Los ojos se le llenaron de lágrimas otra vez, pero se contuvo el llanto para no arruinar tan maravilloso momento con su drama innecesario.

—Dios mio —susurró bajito—, se ven adorables.

La enfermera volteó para mirar lo que Giorgia observaba con tanta adoración y se encontró con una bonita escena.

—Hacen una linda pareja —le dijo la enfermera con una sonrisa, pero también muy confundida.

En esa ciudad, todo el mundo sabía de las denuncias en contra de Alexander Le Mayer, sus gustos y esos prejuicios que hacían que el mundo se alejara de él. Y verlo con una morena entre sus brazos, alteraba todo lo que creían saber de él.

»No sabía que tenía novia —especuló la enferma y comenzó a poner los alimentos para Giorgia sobre la mesita.

—Bueno, ahora ya lo saben —cuchicheó la madre de Alex, muy orgullosa de ese pequeño cambio que su adorado hijo mostraba.

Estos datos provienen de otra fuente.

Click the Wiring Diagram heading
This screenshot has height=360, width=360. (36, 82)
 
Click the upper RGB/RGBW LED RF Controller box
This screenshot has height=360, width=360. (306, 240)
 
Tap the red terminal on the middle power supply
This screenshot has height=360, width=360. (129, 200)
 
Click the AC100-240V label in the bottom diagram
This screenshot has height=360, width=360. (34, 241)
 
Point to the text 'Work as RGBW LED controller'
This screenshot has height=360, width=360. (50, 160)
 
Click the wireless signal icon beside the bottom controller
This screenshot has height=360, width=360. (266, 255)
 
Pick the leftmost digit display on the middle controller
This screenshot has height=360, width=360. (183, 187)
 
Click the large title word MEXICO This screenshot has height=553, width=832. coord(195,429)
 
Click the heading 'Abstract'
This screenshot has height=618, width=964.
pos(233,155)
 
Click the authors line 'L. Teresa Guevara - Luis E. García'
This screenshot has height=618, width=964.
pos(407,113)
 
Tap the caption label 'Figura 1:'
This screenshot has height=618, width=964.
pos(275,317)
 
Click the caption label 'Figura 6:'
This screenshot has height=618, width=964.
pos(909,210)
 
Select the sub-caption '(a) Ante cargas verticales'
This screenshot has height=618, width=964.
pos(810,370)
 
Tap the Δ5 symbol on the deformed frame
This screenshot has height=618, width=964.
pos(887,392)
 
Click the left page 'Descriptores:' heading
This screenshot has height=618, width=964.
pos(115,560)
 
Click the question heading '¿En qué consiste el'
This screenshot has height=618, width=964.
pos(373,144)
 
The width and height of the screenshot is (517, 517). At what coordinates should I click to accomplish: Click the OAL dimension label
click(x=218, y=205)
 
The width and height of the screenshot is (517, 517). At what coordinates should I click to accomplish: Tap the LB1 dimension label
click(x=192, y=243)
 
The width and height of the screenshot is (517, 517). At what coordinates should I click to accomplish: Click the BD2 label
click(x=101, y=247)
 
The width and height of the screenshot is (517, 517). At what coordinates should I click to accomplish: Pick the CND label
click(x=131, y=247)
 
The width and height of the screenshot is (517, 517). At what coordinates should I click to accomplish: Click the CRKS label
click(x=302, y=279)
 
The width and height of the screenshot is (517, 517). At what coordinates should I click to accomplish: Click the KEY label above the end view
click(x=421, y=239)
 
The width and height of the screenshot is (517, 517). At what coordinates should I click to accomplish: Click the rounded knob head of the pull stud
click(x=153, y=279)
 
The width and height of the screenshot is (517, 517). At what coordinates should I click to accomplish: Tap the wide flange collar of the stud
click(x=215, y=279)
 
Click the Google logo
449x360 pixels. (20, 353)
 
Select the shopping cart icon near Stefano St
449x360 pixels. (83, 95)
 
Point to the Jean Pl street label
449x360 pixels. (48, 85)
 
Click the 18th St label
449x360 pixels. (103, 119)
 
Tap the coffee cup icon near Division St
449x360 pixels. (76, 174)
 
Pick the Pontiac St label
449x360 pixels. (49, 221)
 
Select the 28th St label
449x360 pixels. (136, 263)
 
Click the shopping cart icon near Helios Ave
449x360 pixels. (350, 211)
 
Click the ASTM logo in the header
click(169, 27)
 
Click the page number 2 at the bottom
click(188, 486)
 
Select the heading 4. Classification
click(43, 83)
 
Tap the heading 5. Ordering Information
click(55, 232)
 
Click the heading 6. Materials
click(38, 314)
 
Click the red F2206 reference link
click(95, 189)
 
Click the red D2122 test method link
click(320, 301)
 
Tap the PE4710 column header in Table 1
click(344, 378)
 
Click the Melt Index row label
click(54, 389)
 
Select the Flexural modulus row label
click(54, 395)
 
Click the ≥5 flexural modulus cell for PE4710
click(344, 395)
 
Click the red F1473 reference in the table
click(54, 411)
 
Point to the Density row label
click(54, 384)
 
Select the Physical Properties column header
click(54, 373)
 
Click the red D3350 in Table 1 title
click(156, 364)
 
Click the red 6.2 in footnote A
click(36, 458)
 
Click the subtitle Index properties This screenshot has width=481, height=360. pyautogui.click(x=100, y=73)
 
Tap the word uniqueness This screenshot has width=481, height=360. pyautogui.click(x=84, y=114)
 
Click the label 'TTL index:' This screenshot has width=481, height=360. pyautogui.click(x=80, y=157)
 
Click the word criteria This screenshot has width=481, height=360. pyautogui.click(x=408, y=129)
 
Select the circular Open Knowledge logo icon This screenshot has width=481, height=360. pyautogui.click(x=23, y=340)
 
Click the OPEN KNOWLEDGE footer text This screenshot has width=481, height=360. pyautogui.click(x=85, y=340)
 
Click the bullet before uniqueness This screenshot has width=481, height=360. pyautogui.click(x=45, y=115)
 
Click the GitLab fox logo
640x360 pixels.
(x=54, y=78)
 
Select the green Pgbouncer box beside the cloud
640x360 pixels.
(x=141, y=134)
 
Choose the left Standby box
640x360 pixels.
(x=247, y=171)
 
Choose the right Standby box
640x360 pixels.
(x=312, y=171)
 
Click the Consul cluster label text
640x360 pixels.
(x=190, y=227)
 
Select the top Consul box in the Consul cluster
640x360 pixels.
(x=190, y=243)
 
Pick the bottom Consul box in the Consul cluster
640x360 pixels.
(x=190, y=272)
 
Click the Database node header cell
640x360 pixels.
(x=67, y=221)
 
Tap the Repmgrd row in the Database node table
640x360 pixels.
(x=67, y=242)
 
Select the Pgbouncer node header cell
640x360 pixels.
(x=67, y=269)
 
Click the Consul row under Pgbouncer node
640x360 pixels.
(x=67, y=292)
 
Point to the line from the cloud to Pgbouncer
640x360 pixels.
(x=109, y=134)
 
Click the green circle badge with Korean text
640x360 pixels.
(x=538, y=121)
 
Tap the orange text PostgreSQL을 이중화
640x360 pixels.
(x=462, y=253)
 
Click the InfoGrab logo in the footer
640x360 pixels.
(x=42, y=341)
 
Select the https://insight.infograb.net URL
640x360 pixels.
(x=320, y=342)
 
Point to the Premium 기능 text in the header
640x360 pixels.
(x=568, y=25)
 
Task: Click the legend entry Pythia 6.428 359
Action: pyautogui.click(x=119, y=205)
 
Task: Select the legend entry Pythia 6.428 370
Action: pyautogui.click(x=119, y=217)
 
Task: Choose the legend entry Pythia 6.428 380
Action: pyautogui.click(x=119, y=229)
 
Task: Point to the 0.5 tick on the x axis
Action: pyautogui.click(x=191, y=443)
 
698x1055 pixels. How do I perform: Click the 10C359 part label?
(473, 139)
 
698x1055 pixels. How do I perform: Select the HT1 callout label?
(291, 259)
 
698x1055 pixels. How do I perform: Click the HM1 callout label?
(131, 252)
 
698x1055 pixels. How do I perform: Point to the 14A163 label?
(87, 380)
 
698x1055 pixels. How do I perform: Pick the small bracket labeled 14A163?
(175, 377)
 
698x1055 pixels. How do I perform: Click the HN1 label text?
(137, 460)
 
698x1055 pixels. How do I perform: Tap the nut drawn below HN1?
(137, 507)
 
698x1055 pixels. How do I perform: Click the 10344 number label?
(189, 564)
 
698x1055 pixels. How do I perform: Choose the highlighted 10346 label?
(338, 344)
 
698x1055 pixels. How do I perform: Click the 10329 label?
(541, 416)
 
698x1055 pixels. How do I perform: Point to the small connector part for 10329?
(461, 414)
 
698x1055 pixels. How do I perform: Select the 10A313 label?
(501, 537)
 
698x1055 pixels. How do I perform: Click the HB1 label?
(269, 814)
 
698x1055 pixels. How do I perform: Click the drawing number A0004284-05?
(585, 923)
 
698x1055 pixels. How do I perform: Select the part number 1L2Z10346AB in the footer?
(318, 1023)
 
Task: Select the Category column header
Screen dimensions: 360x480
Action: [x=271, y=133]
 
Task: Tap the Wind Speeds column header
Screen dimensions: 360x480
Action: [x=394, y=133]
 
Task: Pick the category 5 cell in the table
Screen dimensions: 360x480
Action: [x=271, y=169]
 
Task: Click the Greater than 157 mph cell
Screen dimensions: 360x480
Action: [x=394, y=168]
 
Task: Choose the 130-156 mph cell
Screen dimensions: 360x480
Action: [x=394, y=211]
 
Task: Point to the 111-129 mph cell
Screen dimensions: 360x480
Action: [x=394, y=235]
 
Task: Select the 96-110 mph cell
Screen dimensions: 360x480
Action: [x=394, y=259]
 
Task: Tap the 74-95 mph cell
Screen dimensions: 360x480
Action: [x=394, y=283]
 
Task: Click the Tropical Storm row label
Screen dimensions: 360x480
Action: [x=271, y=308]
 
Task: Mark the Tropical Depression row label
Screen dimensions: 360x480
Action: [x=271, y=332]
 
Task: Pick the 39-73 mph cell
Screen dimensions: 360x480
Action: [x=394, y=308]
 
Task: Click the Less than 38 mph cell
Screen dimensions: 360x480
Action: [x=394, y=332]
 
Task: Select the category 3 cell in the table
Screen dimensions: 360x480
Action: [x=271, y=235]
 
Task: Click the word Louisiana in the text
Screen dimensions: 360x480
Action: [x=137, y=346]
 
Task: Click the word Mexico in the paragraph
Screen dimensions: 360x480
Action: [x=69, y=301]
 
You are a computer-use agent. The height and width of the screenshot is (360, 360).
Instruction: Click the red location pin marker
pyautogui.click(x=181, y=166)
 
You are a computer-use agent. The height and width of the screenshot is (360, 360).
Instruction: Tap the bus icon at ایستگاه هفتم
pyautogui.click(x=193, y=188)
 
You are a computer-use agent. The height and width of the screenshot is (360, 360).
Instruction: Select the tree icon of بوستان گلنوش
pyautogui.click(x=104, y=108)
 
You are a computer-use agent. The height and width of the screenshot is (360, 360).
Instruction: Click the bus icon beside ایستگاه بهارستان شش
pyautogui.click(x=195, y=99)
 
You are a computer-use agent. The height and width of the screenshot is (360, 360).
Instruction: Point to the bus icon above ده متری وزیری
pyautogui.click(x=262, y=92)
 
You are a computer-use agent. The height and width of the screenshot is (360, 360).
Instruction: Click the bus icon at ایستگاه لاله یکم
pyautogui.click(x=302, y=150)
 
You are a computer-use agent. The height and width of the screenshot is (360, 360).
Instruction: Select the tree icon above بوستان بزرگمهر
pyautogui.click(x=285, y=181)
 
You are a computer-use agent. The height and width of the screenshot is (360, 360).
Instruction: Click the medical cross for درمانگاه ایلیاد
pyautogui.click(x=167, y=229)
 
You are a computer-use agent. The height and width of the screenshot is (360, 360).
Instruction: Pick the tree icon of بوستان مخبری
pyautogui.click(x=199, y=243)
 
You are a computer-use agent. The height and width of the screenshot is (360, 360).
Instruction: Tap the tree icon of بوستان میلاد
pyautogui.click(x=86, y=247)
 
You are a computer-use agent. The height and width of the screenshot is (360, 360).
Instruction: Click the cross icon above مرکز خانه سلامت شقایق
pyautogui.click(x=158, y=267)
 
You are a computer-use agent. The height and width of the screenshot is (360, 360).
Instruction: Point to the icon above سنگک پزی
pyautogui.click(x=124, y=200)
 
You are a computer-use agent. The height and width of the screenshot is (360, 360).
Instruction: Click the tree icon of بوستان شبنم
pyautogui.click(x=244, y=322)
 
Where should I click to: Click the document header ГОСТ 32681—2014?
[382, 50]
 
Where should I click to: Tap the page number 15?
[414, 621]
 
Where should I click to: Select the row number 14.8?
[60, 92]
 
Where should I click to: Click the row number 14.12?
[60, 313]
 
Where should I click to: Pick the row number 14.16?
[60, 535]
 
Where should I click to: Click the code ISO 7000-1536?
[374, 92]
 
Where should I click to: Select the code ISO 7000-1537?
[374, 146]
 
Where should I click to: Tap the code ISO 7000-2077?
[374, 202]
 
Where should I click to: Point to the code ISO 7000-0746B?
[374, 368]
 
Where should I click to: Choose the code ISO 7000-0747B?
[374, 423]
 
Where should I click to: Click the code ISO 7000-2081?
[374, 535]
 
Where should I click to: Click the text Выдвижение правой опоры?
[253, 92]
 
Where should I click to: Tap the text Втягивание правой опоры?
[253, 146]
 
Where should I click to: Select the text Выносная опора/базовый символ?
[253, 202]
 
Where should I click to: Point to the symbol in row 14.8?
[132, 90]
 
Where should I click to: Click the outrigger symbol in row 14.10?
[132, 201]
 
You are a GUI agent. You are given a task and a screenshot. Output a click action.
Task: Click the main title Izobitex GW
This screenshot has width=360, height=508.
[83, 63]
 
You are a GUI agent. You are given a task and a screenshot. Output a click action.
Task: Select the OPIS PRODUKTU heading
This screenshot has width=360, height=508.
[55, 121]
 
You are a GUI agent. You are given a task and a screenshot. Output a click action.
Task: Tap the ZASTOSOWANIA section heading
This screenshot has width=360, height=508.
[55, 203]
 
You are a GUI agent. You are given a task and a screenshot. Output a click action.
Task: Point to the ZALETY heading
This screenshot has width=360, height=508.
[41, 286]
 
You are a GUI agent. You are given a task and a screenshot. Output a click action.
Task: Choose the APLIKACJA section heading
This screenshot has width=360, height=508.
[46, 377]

Y, no obstante, Micaela recién empezaba a formar parte de la vida de su hijo, ella se moría de ganas porque, la muchachita de piel oscura ocupara cada espacio vacío de su vida y, sobre todo, de su corazón.

La mujer miró la comida desabrida con muecas de horror, pero se resignó a comer eso. Ya sabía que no tenía otras alternativas, además, sentía que la comida tenía mejor sabor cuando veía a su hijo avanzar, salir poco a poco de ese pozo de oscuridad en el que su padre le había forzado a criarse.

Se acomodó bien en la cama para mirar mejor. Estaban tan juntitos que, de seguro respiraban sobre sus propios alientos tibios y los latidos de sus corazones bailaban al mismo ritmo.

Suspiró enamorada y recordó lo bonito que era el amor a esa edad. También apreció el sabor de la melancolía; el amor que alguna vez había sentido por su exesposo había terminado convirtiéndose en un miedo del que aún no podía deshacerse.

Las puertas se abrieron de par en par y las risas invadieron el lugar.

Mirtha había llegado con globos coloridos, arreglos florales y de galletas para su mejor amiga.

—¡Llegué yo! —gritó feliz y Micaela y Alexander se despertaron de inmediato—. La alegría, por supuesto —se rio Mirtha como siempre.

Todo atisbo de alegría terminó convirtiéndose en sorpresa cuando, en el fondo de la habitación, logró ver a Alex y a Mica durmiendo apretados en un sofá.